**Brief**
Format the records from the line with "Task: Switch to 自定义结转模板 tab" to the line with "click(x=354, y=99)" as a numbered list, omitting blank lines.

**Input rows**
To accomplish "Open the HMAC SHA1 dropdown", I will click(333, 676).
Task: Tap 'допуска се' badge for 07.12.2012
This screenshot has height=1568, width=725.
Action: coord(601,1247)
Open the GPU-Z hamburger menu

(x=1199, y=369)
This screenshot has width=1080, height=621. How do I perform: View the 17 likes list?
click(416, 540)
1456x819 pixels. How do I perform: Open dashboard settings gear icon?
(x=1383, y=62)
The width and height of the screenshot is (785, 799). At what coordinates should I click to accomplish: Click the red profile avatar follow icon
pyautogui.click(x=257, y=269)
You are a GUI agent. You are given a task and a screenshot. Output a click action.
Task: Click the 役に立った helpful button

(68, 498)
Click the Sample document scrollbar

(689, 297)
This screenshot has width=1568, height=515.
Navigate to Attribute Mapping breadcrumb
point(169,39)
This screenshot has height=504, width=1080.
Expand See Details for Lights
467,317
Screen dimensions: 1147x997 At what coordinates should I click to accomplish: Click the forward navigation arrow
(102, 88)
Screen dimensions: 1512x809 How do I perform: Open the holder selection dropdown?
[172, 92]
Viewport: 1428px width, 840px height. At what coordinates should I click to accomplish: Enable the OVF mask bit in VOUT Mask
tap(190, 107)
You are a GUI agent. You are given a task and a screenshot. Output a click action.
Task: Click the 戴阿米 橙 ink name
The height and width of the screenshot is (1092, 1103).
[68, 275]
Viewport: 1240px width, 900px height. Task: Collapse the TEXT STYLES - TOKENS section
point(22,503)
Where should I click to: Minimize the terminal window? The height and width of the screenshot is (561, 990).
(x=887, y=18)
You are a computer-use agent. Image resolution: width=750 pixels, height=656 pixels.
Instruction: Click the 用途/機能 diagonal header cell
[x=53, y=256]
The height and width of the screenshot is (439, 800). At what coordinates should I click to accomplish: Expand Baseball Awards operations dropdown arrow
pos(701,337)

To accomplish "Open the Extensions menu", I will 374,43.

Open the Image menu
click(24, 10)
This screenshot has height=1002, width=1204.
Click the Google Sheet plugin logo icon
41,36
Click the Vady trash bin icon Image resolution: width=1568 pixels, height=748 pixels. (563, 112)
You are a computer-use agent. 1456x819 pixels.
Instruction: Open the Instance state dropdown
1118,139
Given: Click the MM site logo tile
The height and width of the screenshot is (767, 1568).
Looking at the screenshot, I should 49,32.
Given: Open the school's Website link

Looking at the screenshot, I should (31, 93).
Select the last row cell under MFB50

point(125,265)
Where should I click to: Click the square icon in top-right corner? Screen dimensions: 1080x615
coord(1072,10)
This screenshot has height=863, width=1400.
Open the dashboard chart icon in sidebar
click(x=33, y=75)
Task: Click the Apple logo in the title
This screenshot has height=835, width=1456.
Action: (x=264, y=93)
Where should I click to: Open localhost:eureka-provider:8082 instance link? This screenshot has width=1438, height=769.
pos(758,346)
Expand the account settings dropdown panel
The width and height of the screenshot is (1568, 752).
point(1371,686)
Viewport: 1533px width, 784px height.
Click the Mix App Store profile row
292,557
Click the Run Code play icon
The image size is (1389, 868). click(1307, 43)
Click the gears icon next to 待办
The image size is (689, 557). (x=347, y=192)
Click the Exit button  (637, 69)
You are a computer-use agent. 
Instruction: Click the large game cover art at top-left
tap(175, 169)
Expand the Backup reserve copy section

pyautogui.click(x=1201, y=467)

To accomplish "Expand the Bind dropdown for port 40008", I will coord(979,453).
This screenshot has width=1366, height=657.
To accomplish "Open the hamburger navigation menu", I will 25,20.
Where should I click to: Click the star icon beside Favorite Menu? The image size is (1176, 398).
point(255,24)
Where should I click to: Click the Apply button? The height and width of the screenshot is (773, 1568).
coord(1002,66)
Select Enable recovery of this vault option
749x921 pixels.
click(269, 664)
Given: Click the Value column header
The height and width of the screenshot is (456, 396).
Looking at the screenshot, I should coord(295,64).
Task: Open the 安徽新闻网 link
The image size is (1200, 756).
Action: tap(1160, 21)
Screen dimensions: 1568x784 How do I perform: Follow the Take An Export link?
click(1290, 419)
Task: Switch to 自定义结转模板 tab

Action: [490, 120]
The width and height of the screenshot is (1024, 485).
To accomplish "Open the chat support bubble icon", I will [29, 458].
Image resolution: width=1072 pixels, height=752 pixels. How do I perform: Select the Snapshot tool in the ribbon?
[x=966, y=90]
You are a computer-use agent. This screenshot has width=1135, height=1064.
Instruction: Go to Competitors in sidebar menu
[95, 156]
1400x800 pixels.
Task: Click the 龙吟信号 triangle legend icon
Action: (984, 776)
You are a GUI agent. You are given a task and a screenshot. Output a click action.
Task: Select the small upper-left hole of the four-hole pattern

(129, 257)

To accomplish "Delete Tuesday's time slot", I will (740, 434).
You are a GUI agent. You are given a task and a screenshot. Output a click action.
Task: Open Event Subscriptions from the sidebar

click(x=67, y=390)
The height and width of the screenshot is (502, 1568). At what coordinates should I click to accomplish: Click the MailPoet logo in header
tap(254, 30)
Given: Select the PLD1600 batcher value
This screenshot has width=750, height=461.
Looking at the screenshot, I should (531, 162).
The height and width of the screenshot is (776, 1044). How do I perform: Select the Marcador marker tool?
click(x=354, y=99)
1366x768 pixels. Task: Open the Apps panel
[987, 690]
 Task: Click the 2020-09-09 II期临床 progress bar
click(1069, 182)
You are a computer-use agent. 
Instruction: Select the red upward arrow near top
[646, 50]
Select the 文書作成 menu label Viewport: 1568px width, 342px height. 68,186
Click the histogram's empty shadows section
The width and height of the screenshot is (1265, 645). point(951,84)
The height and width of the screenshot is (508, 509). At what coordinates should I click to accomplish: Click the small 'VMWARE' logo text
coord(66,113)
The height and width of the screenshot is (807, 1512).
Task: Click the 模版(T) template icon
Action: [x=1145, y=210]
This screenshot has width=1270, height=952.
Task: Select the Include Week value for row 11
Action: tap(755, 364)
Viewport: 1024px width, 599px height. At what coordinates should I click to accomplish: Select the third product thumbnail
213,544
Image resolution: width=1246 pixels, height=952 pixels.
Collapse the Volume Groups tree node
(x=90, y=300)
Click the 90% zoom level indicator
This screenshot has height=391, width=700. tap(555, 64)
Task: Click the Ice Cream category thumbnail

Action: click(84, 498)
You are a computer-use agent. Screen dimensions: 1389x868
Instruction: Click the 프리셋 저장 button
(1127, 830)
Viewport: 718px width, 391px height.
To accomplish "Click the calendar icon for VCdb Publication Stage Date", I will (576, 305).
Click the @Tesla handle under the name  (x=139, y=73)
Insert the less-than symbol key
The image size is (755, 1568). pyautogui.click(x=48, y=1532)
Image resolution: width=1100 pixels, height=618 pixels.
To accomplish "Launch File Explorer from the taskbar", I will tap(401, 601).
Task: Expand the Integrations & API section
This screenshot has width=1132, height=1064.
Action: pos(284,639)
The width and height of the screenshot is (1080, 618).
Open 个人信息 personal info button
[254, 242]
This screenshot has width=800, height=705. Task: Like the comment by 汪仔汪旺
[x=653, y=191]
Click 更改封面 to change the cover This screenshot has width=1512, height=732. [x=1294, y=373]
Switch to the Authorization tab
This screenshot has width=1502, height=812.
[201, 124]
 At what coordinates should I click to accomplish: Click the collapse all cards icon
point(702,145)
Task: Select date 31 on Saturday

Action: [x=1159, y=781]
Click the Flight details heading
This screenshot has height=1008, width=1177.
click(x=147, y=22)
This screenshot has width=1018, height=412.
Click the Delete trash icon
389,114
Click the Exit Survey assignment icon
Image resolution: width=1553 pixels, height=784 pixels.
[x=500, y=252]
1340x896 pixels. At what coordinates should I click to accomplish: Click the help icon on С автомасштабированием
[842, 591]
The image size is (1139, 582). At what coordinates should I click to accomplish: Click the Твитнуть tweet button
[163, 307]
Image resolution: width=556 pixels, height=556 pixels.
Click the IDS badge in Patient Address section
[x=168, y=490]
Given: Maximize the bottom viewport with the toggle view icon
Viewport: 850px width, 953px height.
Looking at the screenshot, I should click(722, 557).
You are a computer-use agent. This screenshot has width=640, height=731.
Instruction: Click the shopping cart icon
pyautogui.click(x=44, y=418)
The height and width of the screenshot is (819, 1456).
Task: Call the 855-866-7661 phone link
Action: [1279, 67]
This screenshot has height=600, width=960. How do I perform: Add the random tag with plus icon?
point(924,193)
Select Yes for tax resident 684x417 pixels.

**Solution for this exercise**
1. Task: Switch to 自定义结转模板 tab
2. Action: [490, 120]
3. The width and height of the screenshot is (1024, 485).
4. To accomplish "Open the chat support bubble icon", I will [29, 458].
5. Image resolution: width=1072 pixels, height=752 pixels. How do I perform: Select the Snapshot tool in the ribbon?
6. [x=966, y=90]
7. You are a computer-use agent. This screenshot has width=1135, height=1064.
8. Instruction: Go to Competitors in sidebar menu
9. [95, 156]
10. 1400x800 pixels.
11. Task: Click the 龙吟信号 triangle legend icon
12. Action: (984, 776)
13. You are a GUI agent. You are given a task and a screenshot. Output a click action.
14. Task: Select the small upper-left hole of the four-hole pattern
15. (129, 257)
16. To accomplish "Delete Tuesday's time slot", I will (740, 434).
17. You are a GUI agent. You are given a task and a screenshot. Output a click action.
18. Task: Open Event Subscriptions from the sidebar
19. click(x=67, y=390)
20. The height and width of the screenshot is (502, 1568). At what coordinates should I click to accomplish: Click the MailPoet logo in header
21. tap(254, 30)
22. Given: Select the PLD1600 batcher value
23. This screenshot has width=750, height=461.
24. Looking at the screenshot, I should (531, 162).
25. The height and width of the screenshot is (776, 1044). How do I perform: Select the Marcador marker tool?
26. click(x=354, y=99)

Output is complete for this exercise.